[Preparation and identification of monoclonal antibody against human GST-Rta150 fusion protein from Epstein-Barr virus].

Objective: To prepare a monoclonal antibody (mAb) against GST-Rta150 fusion protein from EB virus and identify its characteristics.

Methods: BALB/c mouse was rendered immune by GST-Rta150 fusion protein; after that, the spleen cells of immunized mouse were taken to fuse with SP2/0 myeloma cells by a routine method. Then screening for positive hybridoma cells and subclone. Following that, the hybridoma cells were injected into the peritoneal cavity of BALB/c mouse. The ascites was collected and purified. The prepared mAb was identified by double immunodiffusion method for its subclass; in addition, its titer and specificity were identified by ELISA and Western-blot, respectively.

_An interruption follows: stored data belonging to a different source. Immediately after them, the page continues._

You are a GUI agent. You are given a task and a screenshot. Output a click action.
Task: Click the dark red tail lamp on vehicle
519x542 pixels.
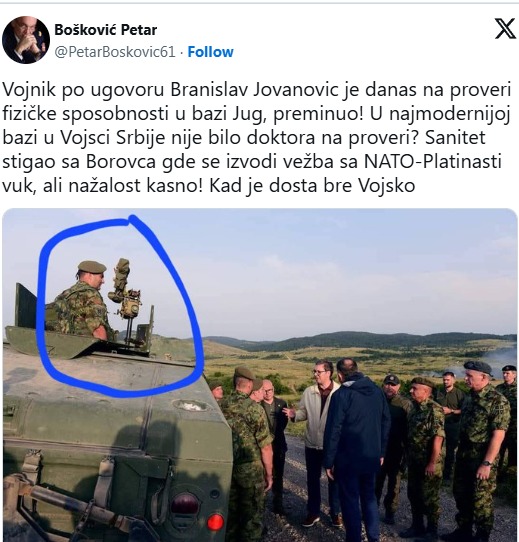185,503
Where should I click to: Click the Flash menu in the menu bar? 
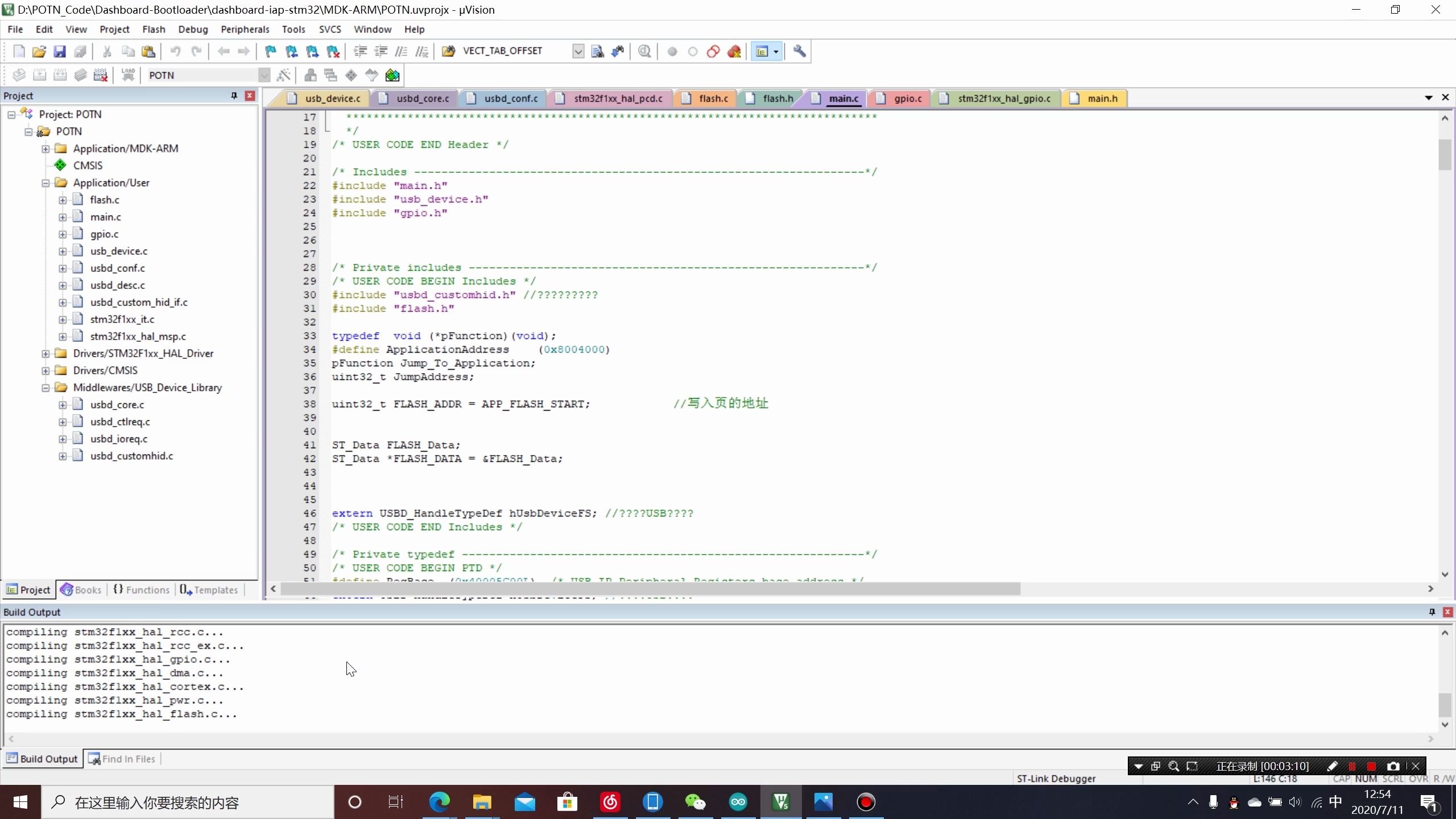tap(154, 29)
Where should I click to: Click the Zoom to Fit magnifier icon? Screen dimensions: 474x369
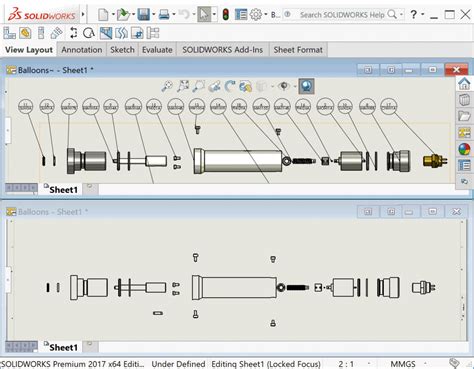pos(167,86)
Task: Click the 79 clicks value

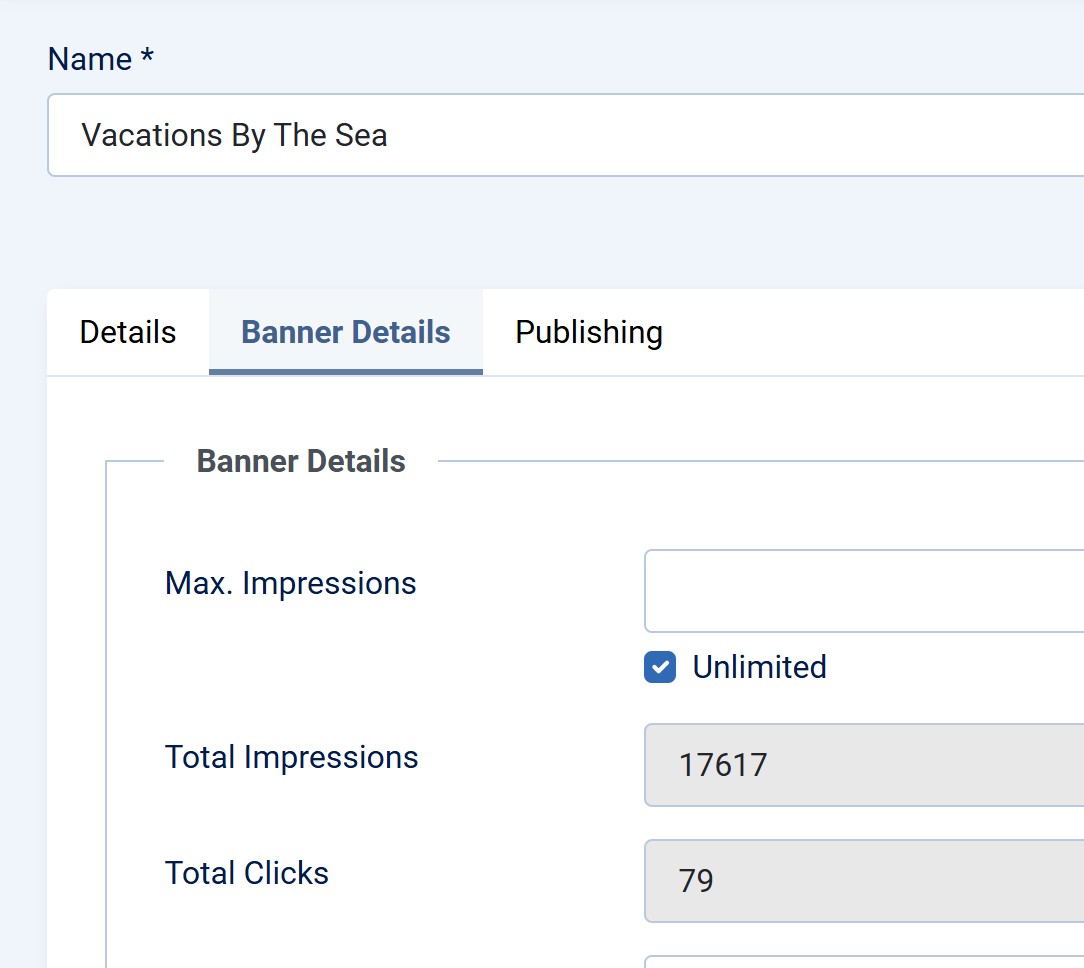Action: pyautogui.click(x=696, y=881)
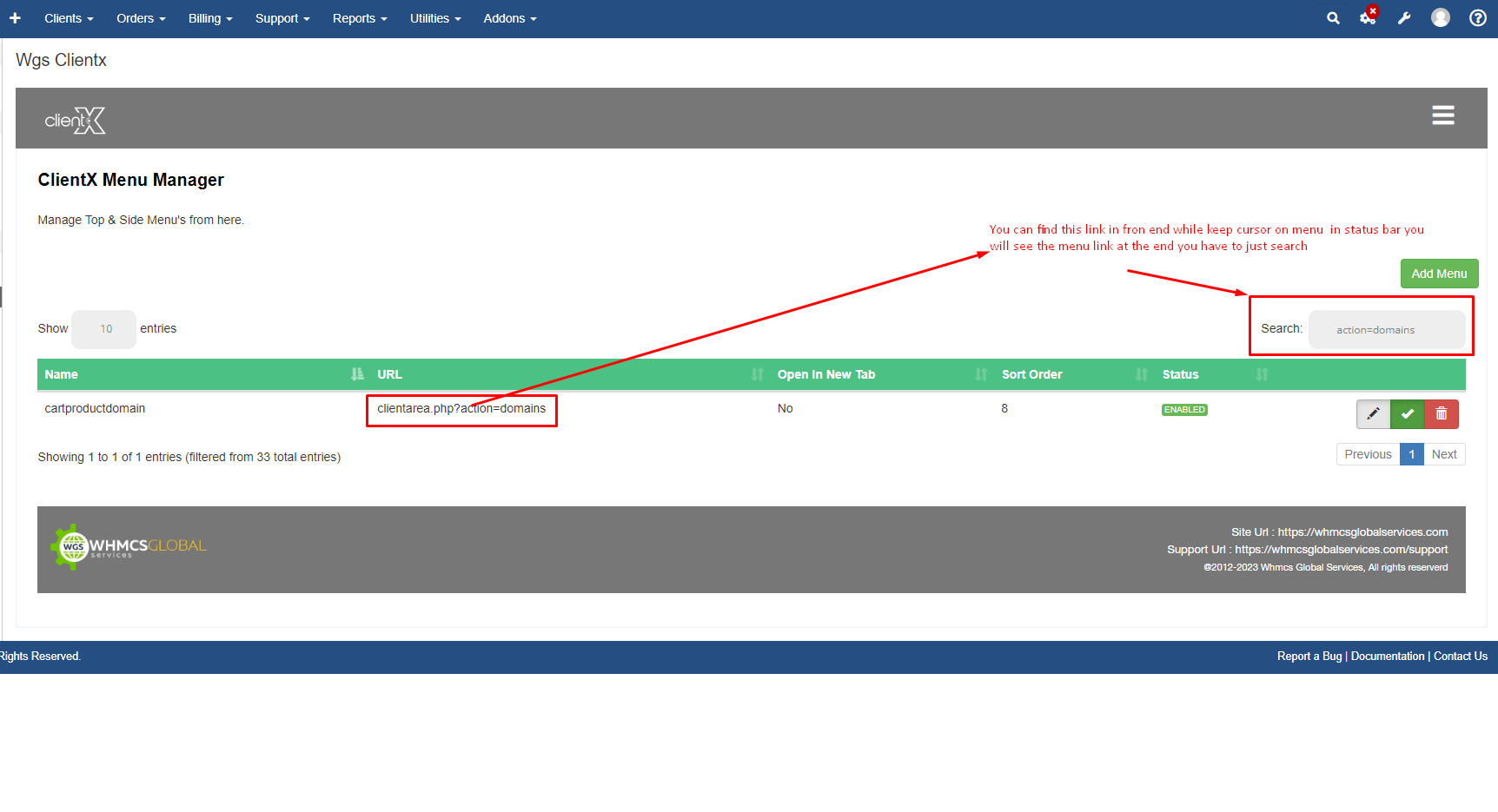Viewport: 1498px width, 812px height.
Task: Open the Reports menu
Action: (x=360, y=18)
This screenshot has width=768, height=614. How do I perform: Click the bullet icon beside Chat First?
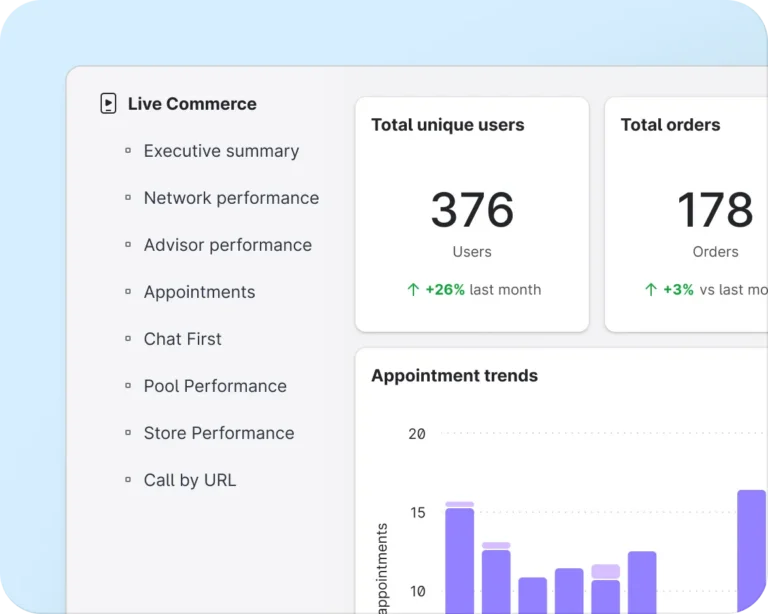(x=128, y=339)
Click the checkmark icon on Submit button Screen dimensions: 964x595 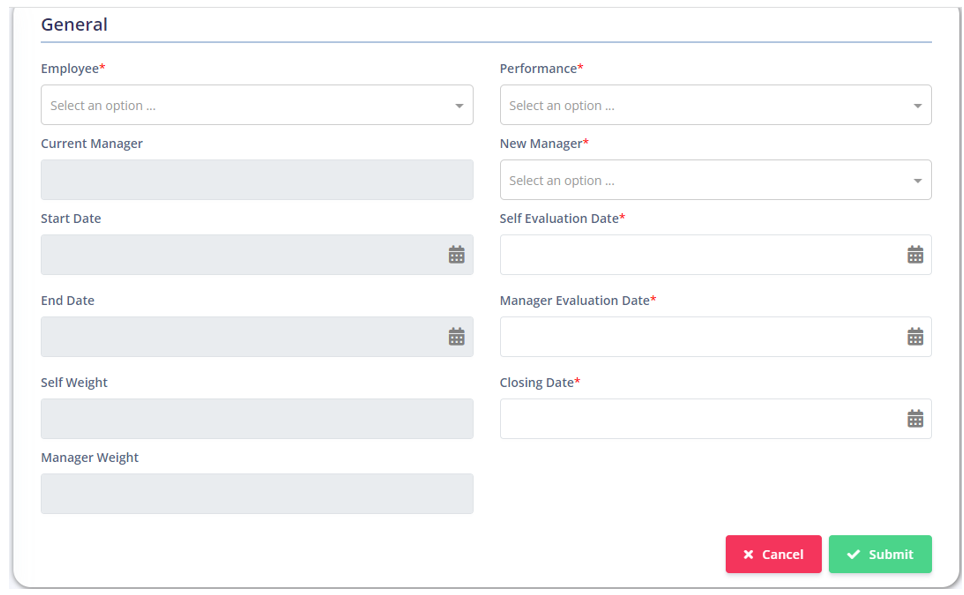click(x=853, y=554)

Results: One hybridoma cell line 1A9 which stably secreted mAb against GST-Rta150 fusion protein was obtained. Its Ig subclass belonged to IgG1, the titer degree of the purified mAb being 10(-6). Western-blot analysis showed the mAb could combine with GST-Rta150 fusion protein specially. The titer degree of this hybridoma cell line remained unchanged after frozen in liquid nitrogen (LN) for three months.

Conclusion: The mAb obtained by this method has powerful specificity and high stability. This work could serve as a foundation on which to study the Rta protein from EB virus and the diagnosis and treatment of EB virus correlated diseases.